Let me get this straight: God writes the script and says "Man must rebel against me. The only reason he shall rebel again me is that I say it must happen.

Oh, the rebellion was real, but is was God's will, according to you, that man commit the first sin. And, although you try clumsily to introduce 'free will' so that man can be blamed for his disobedience, at the same time you state that God's will cannot be opposed. So, in truth, man did not have a choice, but was predestined to rebel.

Then, if I am reading your theology correctly, man was trapped from the get-go to fall into the pit of sin created by God.

Man did nothing God didn't allow him to do

No, FK, I believe you are tripping over your own theology. In the first paragraph you said it had to be. You didn't say, God allowed it, so it was a tossup. In your book, there is no choice. God didn't leave it up to us to decide.

Which is it: did God predetermine everything, including our choices, or not? If God predetermined our choices, then He is the author of them and we are simply the vessels who must obey.

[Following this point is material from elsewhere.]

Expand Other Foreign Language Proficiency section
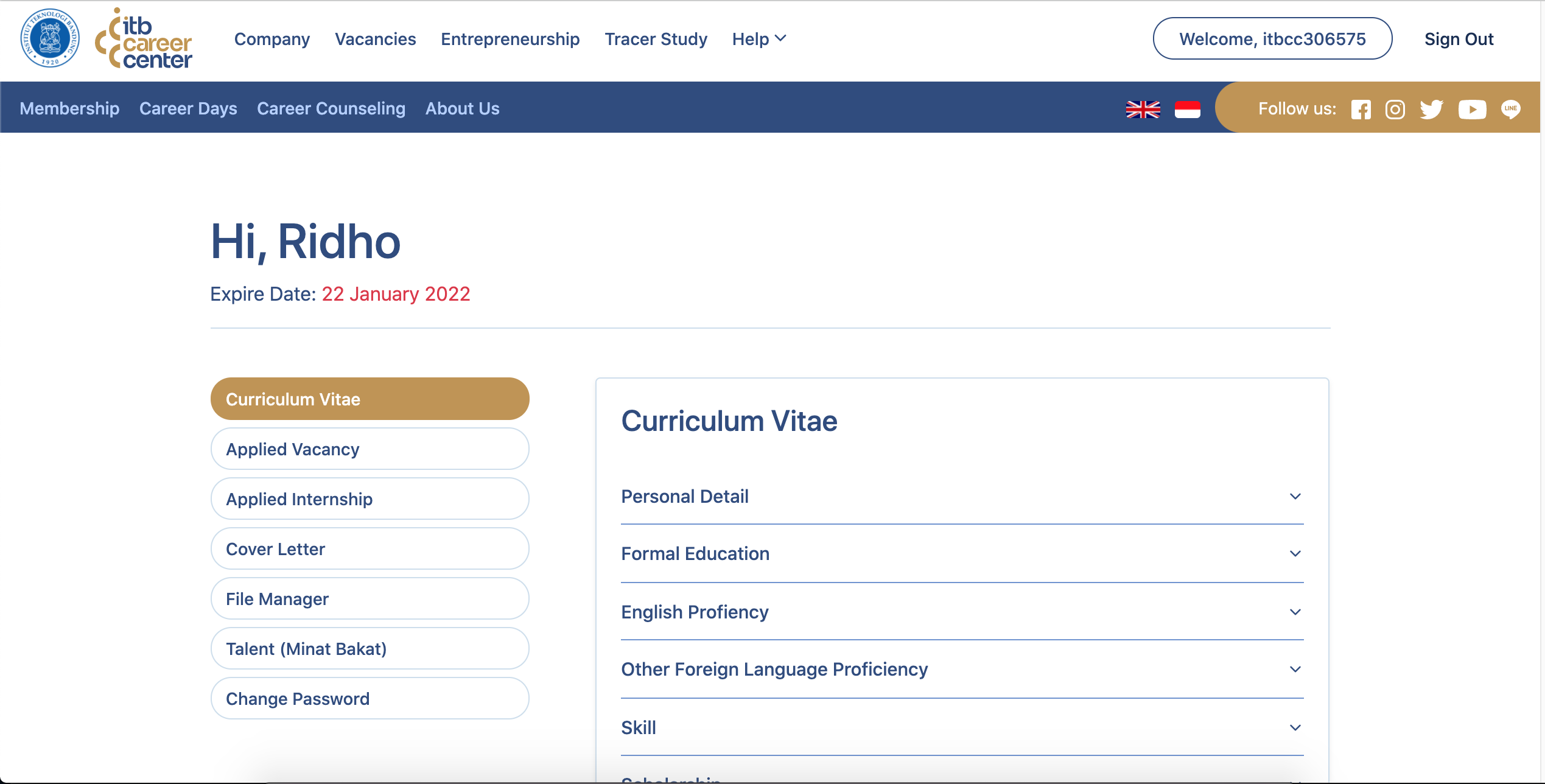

If you must obey, you have no choice. If you obey God's will, regardless what your choice is, and you must, how is that a sin?

No, all sin is through free will choice

Tripping...

We follow our nature, unless it is changed by God

And I though you said we follow what God says we must do. Which is it, FK?

If not, then sin in general is what makes God angry and offended

Why? From what you are telling me sin is something that had to happen because God says so. If our rebellion and fall is the result of something God said must happen, knew it would happen, made sure it happens, then why is He 'offended?' I hope you realize you didn't answer my question.

8,141 posted on 01/31/2007 4:55:33 AM PST by kosta50 (Eastern Orthodoxy is pure Christianity)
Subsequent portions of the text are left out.